Some of the lines below need repeating. Reproduce exactly those between the lines holding "Question of the Day (42, 1994)" and "[Theo dõi trên Instagram] (850, 861)", inclusive.

════════════════

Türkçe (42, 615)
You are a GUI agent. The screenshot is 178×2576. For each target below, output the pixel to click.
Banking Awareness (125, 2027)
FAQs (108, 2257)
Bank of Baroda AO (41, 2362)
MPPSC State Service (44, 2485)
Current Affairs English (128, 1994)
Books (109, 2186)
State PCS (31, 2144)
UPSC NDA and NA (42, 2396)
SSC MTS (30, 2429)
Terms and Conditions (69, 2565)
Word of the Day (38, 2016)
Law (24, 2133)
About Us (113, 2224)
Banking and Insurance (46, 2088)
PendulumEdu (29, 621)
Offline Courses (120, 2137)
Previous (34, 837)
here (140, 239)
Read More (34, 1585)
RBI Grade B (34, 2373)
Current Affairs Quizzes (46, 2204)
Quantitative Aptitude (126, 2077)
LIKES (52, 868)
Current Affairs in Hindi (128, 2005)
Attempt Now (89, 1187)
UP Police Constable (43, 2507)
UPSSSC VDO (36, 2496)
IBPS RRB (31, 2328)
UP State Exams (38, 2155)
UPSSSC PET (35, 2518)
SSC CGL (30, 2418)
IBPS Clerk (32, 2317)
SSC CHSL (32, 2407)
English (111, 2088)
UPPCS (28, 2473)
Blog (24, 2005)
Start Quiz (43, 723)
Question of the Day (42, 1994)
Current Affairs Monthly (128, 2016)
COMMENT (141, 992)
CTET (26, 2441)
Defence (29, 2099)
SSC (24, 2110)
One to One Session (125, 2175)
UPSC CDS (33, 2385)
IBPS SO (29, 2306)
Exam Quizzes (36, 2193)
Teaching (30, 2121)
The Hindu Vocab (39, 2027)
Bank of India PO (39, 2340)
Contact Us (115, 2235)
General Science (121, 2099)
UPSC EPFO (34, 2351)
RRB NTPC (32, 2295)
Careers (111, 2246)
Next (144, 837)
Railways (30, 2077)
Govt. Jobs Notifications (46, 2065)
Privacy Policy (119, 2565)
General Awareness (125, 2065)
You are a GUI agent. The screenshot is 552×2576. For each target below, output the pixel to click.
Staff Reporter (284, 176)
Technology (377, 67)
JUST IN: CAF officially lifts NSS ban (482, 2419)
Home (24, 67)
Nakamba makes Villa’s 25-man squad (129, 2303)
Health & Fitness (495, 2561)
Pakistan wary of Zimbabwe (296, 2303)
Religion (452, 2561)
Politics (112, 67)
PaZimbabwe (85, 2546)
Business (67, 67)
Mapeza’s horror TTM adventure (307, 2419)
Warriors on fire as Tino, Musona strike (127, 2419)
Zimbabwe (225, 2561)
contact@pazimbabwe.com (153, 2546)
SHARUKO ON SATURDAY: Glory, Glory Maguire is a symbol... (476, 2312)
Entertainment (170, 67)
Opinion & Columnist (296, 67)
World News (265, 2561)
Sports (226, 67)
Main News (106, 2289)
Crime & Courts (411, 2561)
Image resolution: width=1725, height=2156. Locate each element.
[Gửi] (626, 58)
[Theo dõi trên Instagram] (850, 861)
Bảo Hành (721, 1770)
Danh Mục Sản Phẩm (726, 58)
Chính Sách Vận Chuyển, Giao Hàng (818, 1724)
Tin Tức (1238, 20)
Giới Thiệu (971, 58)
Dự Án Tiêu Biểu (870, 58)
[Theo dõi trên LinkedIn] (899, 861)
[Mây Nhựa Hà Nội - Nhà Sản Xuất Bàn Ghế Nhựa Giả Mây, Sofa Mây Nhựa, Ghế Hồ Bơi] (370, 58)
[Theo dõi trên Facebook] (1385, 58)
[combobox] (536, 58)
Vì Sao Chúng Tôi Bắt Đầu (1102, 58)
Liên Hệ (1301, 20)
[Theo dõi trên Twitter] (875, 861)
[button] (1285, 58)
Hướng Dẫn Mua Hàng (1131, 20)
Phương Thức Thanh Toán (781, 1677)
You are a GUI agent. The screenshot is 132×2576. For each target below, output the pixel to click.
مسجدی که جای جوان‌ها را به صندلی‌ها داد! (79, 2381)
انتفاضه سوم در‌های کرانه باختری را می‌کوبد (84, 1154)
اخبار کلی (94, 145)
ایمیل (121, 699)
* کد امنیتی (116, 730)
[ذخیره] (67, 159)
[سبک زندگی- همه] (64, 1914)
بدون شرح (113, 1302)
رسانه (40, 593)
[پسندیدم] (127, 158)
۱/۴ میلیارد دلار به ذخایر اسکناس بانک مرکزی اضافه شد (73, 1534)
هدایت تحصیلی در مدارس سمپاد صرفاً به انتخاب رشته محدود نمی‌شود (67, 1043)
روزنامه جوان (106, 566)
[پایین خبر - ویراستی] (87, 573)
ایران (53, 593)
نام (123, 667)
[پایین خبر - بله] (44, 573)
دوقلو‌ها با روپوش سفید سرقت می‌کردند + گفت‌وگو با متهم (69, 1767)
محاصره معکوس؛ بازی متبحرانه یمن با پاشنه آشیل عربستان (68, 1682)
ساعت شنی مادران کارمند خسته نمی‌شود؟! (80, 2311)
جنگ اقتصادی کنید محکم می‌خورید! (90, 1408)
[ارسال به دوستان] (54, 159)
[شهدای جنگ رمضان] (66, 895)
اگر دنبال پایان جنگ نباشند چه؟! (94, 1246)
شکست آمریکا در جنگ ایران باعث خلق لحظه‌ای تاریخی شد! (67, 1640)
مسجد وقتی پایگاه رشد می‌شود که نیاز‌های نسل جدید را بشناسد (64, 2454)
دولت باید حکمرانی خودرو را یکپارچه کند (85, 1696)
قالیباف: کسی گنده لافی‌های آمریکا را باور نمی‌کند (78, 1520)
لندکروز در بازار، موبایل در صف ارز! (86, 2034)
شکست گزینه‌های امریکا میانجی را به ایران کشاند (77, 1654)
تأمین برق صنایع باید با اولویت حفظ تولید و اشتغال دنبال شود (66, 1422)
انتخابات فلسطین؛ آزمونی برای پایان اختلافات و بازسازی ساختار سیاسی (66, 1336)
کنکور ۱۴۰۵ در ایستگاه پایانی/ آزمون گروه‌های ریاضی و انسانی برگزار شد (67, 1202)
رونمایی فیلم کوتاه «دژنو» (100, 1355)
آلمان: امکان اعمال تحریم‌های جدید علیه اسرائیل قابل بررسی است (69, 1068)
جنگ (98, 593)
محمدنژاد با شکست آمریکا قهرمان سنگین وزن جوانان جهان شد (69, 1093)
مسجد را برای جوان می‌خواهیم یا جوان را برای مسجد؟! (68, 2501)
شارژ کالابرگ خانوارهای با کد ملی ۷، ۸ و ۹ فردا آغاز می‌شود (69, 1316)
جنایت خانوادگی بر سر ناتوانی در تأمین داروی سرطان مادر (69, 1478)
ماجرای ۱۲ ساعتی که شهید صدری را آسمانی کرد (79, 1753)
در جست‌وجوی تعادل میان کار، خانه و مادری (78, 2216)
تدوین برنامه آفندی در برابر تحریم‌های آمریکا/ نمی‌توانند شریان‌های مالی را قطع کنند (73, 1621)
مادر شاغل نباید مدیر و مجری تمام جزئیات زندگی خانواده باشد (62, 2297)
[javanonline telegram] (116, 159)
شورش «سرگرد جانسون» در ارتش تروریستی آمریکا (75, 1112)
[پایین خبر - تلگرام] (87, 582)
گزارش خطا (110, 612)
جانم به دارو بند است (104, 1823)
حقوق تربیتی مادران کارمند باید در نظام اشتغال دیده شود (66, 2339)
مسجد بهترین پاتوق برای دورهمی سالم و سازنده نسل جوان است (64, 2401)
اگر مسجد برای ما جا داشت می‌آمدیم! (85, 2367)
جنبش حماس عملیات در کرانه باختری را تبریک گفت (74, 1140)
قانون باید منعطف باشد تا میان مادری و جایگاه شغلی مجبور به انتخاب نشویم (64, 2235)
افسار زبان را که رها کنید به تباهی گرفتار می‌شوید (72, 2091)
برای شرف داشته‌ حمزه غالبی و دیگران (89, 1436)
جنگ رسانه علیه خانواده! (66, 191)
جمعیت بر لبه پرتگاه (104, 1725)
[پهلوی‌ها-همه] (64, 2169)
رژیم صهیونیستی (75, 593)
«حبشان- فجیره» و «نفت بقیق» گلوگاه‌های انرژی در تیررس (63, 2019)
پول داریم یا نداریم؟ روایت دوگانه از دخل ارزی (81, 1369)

════════════════

[Answer section]:
Question of the Day (42, 1994)
Current Affairs Monthly (128, 2016)
COMMENT (141, 992)
CTET (26, 2441)
Defence (29, 2099)
SSC (24, 2110)
One to One Session (125, 2175)
UPSC CDS (33, 2385)
IBPS SO (29, 2306)
Exam Quizzes (36, 2193)
Teaching (30, 2121)
The Hindu Vocab (39, 2027)
Bank of India PO (39, 2340)
Contact Us (115, 2235)
General Science (121, 2099)
UPSC EPFO (34, 2351)
RRB NTPC (32, 2295)
Careers (111, 2246)
Next (144, 837)
Railways (30, 2077)
Govt. Jobs Notifications (46, 2065)
Privacy Policy (119, 2565)
General Awareness (125, 2065)
You are a GUI agent. The screenshot is 552×2576. For each target below, output the pixel to click.
Staff Reporter (284, 176)
Technology (377, 67)
JUST IN: CAF officially lifts NSS ban (482, 2419)
Home (24, 67)
Nakamba makes Villa’s 25-man squad (129, 2303)
Health & Fitness (495, 2561)
Pakistan wary of Zimbabwe (296, 2303)
Religion (452, 2561)
Politics (112, 67)
PaZimbabwe (85, 2546)
Business (67, 67)
Mapeza’s horror TTM adventure (307, 2419)
Warriors on fire as Tino, Musona strike (127, 2419)
Zimbabwe (225, 2561)
contact@pazimbabwe.com (153, 2546)
SHARUKO ON SATURDAY: Glory, Glory Maguire is a symbol... (476, 2312)
Entertainment (170, 67)
Opinion & Columnist (296, 67)
World News (265, 2561)
Sports (226, 67)
Main News (106, 2289)
Crime & Courts (411, 2561)
Image resolution: width=1725, height=2156. Locate each element.
[Gửi] (626, 58)
[Theo dõi trên Instagram] (850, 861)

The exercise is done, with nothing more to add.